Out of the Pit: This article was written by Ian Livingstone, and it introduces four monsters, three of which will later be used in his own gamebooks.  The first such monster is the SENTINEL, an animated creature used to guard treasures.  It was first created by Baron Kognoy of Kaypong, a province to the east of Fang.  He hired a wizard to create a potion that could be sprinkled over any gem or metallic object: when touched by bare flesh, the item would transform into a warrior composed of the same substance (the item could, however, be safely handled with silk gloves).  The potion became so popular that Baron Kognoy started selling it, doing a roaring trade.  BIRD MEN are pretty much what it says on the tin, bird-like men who live in rocky crags and attack humans that pass by.  EARTH DEMONS are spirits that dwell beneath the ground, rising up to attack those who step on them.  They draw their strength from contact with the ground, and can be more easily defeated is separated from this source.  There's a rudimentary origin story about them being created by an alchemist spilling his chemicals.  The MESSENGER OF DEATH is the most interesting of the four: a soulless assassin with hollow eyes and a mouth filled with slime.  They sentence their victims to death by tapping them on the shoulder and whispering the word "death".  Then they hide the letters of that word along the victim's path, and if the victim reads all of those letters the Messenger will show up to drain his life force.  It's possibly the least effective assassination method there is, but at least it has character.

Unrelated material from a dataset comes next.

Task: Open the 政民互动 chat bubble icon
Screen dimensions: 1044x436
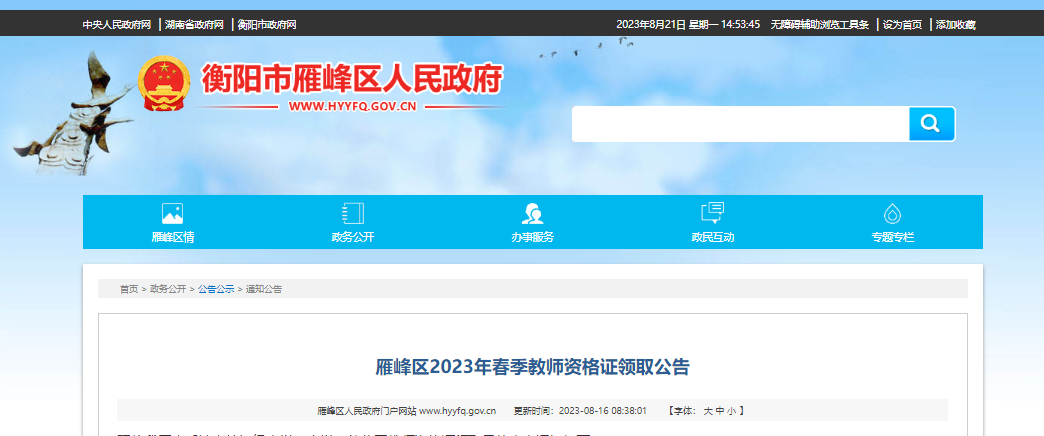Action: coord(712,213)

How To Map: This is a short article with tips on mapping gamebooks, and some symbols that can be used to represent various dangers.

The Warlock of Firetop Mountain part 1: This is the centrepiece of the issue: a reprint of the first half-or-so of The Warlock of Firetop Mountain.  I was prepared to skim this one, until I discovered to my delight that it's slightly different to the original.  The keys have all been moved to completely different places, and some new treasures have been added where the keys were.  I'm looking forward to digging into this one, so look for it in my next post.

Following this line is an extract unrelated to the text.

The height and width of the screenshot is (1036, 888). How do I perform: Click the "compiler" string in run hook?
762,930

And now, for the piece de resistance...  the very first map of Allansia!

Click to embiggen.

This is a thing of beauty, even if it doesn't quite match up with the maps that will come later.  Not only does it show the locations of Book 1, 2, 3, 5, 6 and 7, but it details some areas not yet introduced.  Appearing here for the first time: the Desert of Skulls, Anvil, the Pagan Plain, Whitewater River and the Icefinger Mountains.  I'm pretty sure that this is the first time the Moonstone Hills get named, and I'd bet the same for the Red River.  Maps will eventually become one of the coolest parts of the series, and this is the first (except for the rubbish one in Forest of Doom, which doesn't count).